None of this is really new, and the main driver of the business remains the organic growth model. But the more eXp grows and gains market share, the more these initiatives will have a positive impact on the income statement in the future.

Besides these initiatives, I’m always impressed when Glenn talks about the business. It’s clear he lives and breathes eXp and is always thinking about how to create the most value for customers so that eXp can drive maximal long-term shareholder value. This is the key part of the scaled economies shared model. I think this quote from Nick Sleep summarizes it well and is important to keep in mind during bear markets as short-term thinking prevails:

But in the center of the model is a paradox: the company grows through giving more back. We often ask companies what they would do with windfall profits, and most spend it on something or other, or return the cash to shareholders. Almost no one replies give it back to customers – how would that go down with Wall Street? … The firm is not interested in today’s static assessment of performance. It is managing the business as if to raise the probability of long-term success.

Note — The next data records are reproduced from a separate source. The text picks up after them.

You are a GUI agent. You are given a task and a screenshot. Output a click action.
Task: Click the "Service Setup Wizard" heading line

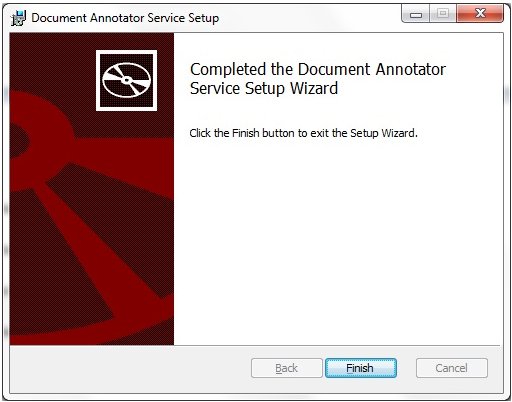[264, 89]
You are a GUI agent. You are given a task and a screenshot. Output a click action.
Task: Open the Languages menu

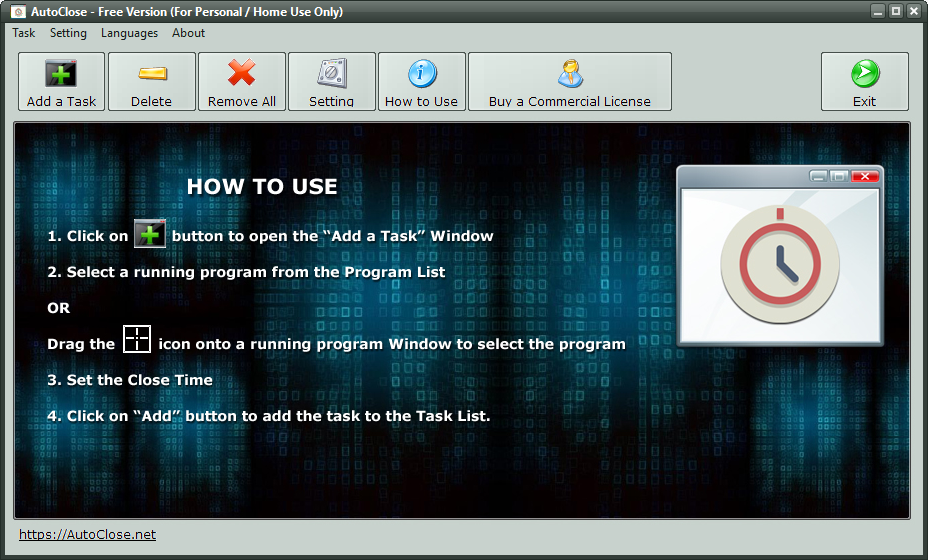[x=129, y=33]
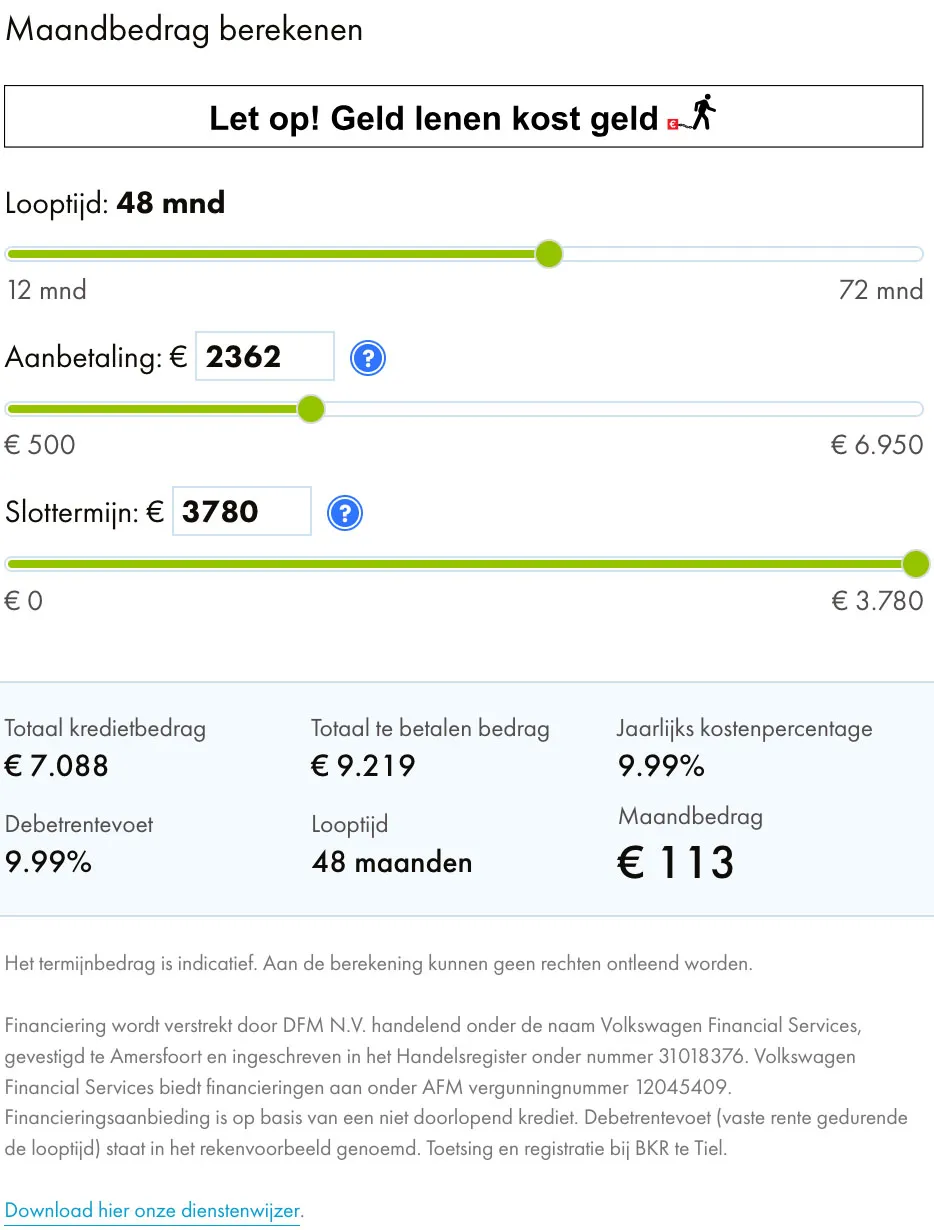Click the help icon next to Aanbetaling
Viewport: 934px width, 1230px height.
(x=368, y=358)
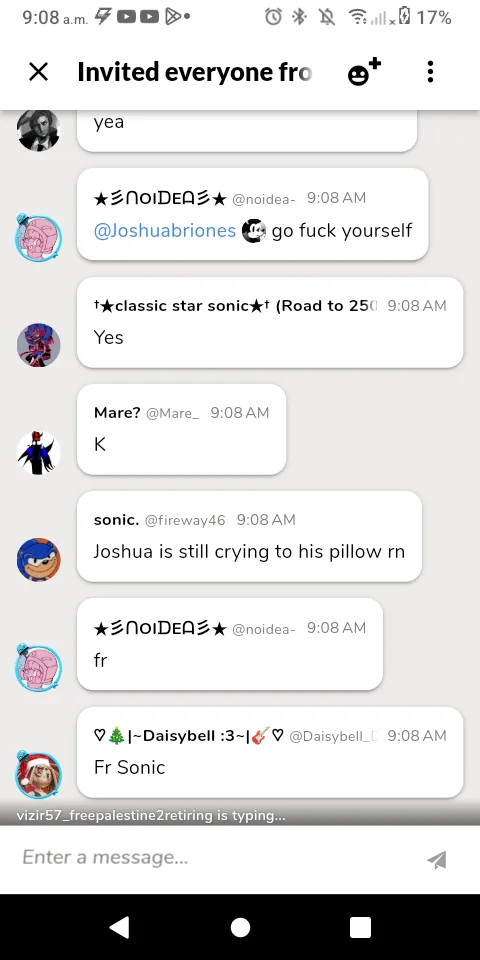Tap the paper plane send icon

(x=437, y=860)
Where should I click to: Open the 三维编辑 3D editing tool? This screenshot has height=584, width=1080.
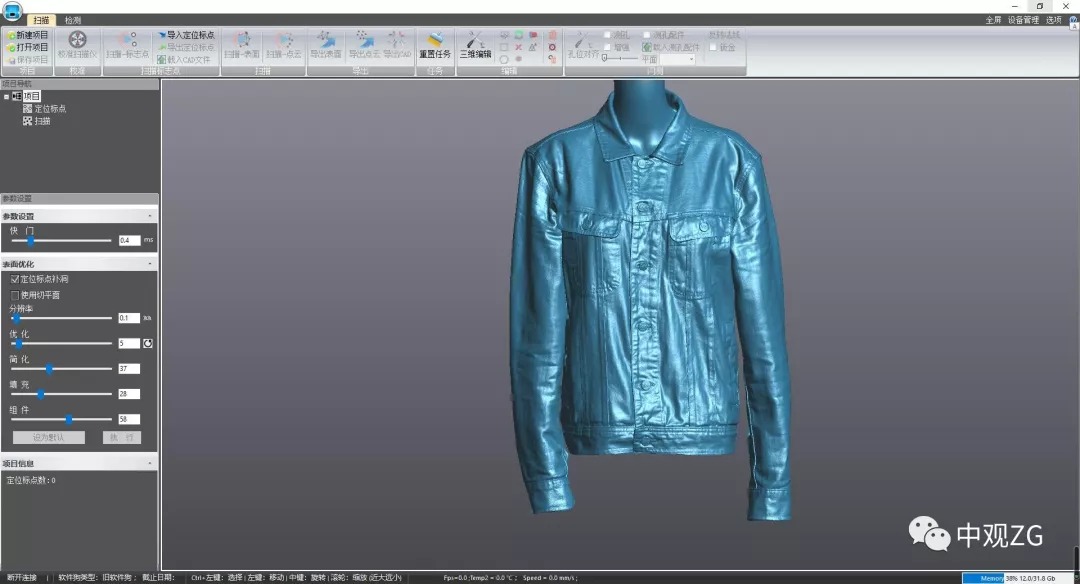pyautogui.click(x=475, y=39)
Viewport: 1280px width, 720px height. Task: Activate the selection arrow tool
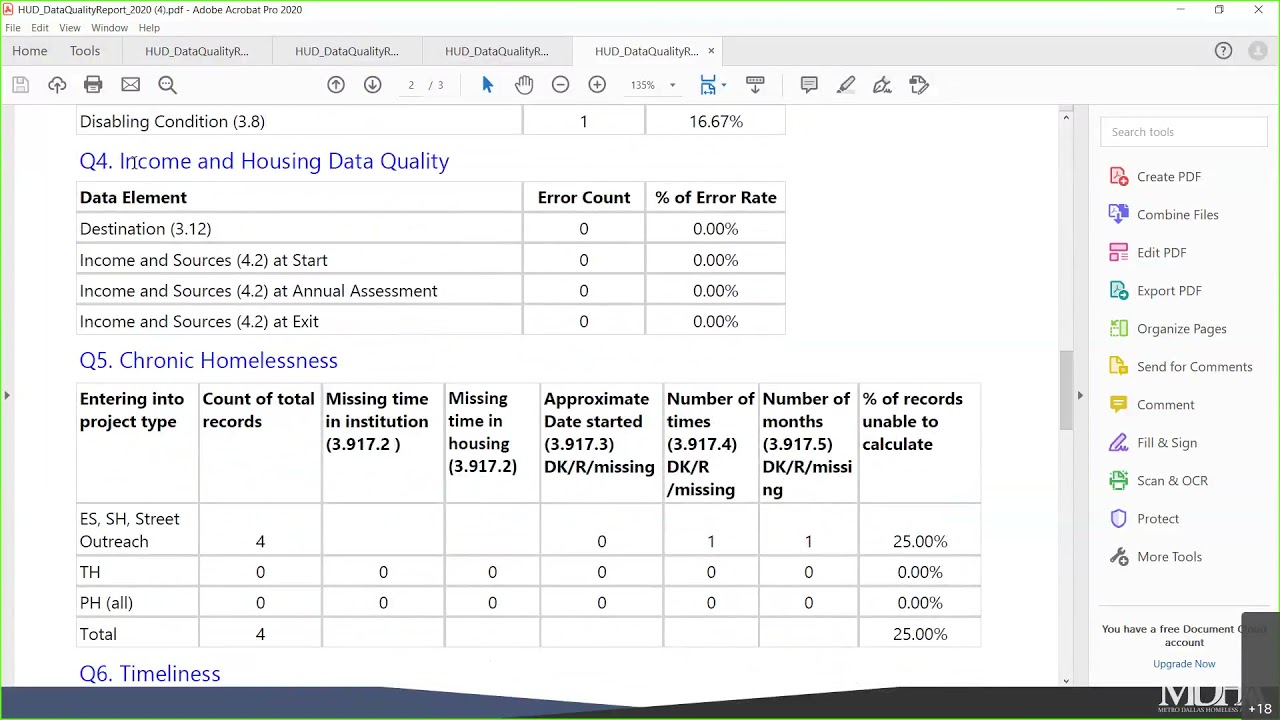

I recently watched a video from Glenn Sanford’s personal YouTube channel where he talks about the origin of the eXp model. In it he mentions what he thinks it truly means to be agent-centric. He says, “I think everybody thinks they’re agent-centric but then the question is are they agent-centric? What I think about is, can an agent make more and live a better life, and have a better opportunity in our model than anywhere else? And so that’s where I continually look.” This type of thinking is the essence of what Nick Sleep talked about with the scaled economies shared model. Glenn is using excess profits to create a product that provides value to his customers and partners, the agents. This is the best way to ensure long-term growth.

Final Thoughts

I invested in eXp because I believed it would grow and gain market share regardless of the housing market conditions. So far during this housing recession, they are doing just that. Just as Amazon grew revenue during the 2008 financial crisis when all other retailers saw declines, eXp is growing revenue, gross profit, and agent count during a severe housing market recession because it shares value with customers via its scaled economies. I know most people will roll their eyes at the Amazon comparison because it seems like every company was compared to Amazon during the bull market in 2021, but the main point of the comparison isn’t Amazon. The main point is the power of the scaled economies shared business model which shows that the surest way for a business to grow, especially during an economic downturn, is to provide customers with the most value relative to peers.

However, at the moment, I don’t see much reason for optimism. eXp makes money when eXp agents assist in real estate transactions and right now, there are very few transactions happening. It’s difficult to emphasize just how frozen things are. Along with the labor market, the housing market is out of balance in terms of supply and demand and the Fed is using higher interest rates to bring it back into balance. I believe rates will stay elevated over the next 6-12 months which, coupled with higher unemployment and a recession, will keep real estate transactions low. This does not bode well for eXp, or any other brokerage.

But thinking longer term, there will be a point when the housing market turns around. It could take years for it to happen, but it will. And when it does eXp will have gained significantly more market share and will be a much more valuable business.